Antalagor commented 4 years ago

It is very hard to find the right operation (PPO2). In my case i use continuous action space and the pi-net ist supposed to give me a mean and std and all i need is a gaussian shuffle and clipping. however, the clipping and drawing is done outside of the tf-framework. i actually fail to get the right nodes of the graph. and even at the parts of code, where a sess.run(.) gets invoked, I only find variables with rich set of dependencies.

@jazzchipc: How did you choose to fetch output/strided_slice? Why is this the node I'm looking for? In my case its yielding an INT32-Tensor which is clearly not intended (continuous action space).

josealeixopc commented 4 years ago

@Antalagor This was quite a while ago, but I remember going through the PPO2 baseline code using a debugger to see what tensors where used to get the action for my environment (which was discrete, not continuous) and seeing that it got the action from output/strided_slice. I'm afraid I can't help much more than that, sorry.

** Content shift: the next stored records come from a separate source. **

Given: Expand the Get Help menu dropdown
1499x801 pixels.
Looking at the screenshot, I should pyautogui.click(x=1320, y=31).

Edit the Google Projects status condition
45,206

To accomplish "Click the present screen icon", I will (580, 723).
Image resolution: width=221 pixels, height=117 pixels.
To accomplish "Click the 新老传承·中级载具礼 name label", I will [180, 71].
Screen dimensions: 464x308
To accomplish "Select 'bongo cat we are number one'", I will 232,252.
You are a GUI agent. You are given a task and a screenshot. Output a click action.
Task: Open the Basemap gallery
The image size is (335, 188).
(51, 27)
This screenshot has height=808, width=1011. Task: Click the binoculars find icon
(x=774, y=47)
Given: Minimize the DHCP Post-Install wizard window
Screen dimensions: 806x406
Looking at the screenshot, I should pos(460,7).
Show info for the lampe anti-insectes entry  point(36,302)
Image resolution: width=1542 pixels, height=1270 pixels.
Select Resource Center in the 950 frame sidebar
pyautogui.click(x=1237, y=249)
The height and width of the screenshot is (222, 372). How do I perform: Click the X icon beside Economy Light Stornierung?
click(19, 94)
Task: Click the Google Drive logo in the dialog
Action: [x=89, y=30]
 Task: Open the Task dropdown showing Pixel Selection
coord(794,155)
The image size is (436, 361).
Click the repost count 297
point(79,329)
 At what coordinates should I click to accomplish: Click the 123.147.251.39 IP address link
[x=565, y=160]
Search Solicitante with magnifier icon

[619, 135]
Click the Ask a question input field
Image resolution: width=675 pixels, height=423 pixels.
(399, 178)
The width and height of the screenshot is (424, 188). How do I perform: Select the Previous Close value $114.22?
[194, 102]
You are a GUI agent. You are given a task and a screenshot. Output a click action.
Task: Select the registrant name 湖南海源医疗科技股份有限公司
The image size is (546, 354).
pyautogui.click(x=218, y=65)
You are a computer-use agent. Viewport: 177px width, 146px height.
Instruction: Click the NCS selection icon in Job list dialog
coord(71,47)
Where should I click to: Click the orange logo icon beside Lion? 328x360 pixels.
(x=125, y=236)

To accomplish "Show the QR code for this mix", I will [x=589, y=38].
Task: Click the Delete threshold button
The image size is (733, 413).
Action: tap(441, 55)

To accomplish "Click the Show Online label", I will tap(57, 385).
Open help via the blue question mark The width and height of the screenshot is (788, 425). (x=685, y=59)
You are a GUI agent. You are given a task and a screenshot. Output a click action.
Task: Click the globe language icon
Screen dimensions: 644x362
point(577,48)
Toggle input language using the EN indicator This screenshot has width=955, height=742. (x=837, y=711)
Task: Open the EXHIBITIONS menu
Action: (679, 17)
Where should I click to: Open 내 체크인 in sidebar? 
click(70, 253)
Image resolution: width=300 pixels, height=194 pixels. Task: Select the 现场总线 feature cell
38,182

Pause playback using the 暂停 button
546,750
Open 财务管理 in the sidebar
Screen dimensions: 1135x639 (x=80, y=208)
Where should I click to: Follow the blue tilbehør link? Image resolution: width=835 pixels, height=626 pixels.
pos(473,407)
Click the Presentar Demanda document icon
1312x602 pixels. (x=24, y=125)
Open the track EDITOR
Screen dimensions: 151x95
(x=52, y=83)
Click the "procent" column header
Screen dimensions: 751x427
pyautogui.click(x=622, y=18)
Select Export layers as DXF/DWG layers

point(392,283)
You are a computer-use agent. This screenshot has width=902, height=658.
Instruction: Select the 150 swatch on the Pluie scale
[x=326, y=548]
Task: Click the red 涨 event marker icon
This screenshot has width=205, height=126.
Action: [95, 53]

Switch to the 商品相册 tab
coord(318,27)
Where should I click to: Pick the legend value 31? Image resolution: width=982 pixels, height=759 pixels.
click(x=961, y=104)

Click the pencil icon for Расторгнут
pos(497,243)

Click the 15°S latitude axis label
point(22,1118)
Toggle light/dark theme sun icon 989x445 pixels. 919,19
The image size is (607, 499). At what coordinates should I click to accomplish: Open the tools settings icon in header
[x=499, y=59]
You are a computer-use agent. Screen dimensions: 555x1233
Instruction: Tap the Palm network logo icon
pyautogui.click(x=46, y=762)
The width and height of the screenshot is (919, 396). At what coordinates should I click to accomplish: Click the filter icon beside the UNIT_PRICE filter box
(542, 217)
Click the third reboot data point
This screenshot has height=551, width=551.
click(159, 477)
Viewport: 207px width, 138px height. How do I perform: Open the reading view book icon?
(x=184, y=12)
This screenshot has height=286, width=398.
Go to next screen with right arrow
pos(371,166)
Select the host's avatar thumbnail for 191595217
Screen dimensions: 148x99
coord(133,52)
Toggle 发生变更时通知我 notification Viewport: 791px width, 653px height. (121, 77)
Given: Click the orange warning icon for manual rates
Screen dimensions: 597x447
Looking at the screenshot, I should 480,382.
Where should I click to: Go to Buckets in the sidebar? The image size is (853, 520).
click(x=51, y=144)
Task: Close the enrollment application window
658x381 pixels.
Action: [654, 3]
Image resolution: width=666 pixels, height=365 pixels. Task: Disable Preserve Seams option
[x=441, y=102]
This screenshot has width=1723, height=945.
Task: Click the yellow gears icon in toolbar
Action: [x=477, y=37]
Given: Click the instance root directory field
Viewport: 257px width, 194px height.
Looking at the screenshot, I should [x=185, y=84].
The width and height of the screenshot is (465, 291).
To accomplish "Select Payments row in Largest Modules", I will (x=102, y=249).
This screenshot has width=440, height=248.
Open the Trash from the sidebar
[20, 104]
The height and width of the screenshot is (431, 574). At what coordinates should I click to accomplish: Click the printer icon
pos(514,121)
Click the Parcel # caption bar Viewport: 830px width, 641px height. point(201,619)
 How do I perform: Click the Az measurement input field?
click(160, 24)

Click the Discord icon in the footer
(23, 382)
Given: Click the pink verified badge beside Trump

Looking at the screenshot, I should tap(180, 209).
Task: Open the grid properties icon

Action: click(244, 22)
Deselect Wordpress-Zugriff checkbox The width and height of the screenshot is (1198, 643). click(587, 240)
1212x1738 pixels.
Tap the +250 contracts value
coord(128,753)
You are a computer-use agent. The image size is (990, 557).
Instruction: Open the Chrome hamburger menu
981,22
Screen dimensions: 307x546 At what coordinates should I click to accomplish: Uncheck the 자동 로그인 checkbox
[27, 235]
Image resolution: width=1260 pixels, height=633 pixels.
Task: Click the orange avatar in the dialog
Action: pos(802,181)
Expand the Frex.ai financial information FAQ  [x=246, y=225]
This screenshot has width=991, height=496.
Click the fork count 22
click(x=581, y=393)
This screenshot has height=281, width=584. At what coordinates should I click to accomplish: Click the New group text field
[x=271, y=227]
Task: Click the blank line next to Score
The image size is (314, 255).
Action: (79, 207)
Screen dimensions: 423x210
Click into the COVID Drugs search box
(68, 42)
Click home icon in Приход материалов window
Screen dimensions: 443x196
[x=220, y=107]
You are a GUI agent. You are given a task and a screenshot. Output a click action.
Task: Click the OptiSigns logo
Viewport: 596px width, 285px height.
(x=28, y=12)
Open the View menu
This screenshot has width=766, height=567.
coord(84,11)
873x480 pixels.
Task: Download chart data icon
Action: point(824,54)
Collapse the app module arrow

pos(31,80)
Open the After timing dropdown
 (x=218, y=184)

Antalagor commented 4 years ago

Thx for the answer, debugging turned out to be a great idea. I use FeedForwardPolicy. Line 576 in stable_baselines(2.8.0).common.policies invokes the sess.run yielding the action values. The Ob is named output/add in my case. (Clipping to action-space bounds is handled with numpy code outside the tf-world, so this still needs to be done afterwards in the jvm.)

I validated by feeding a constant obvservation tensor multiple times through both models (original python model and imported java repr) and comparing resulting action distributions.

bektaskemal commented 4 years ago

Hi, I wonder how should I change this function to make it work for SAC instead of PPO?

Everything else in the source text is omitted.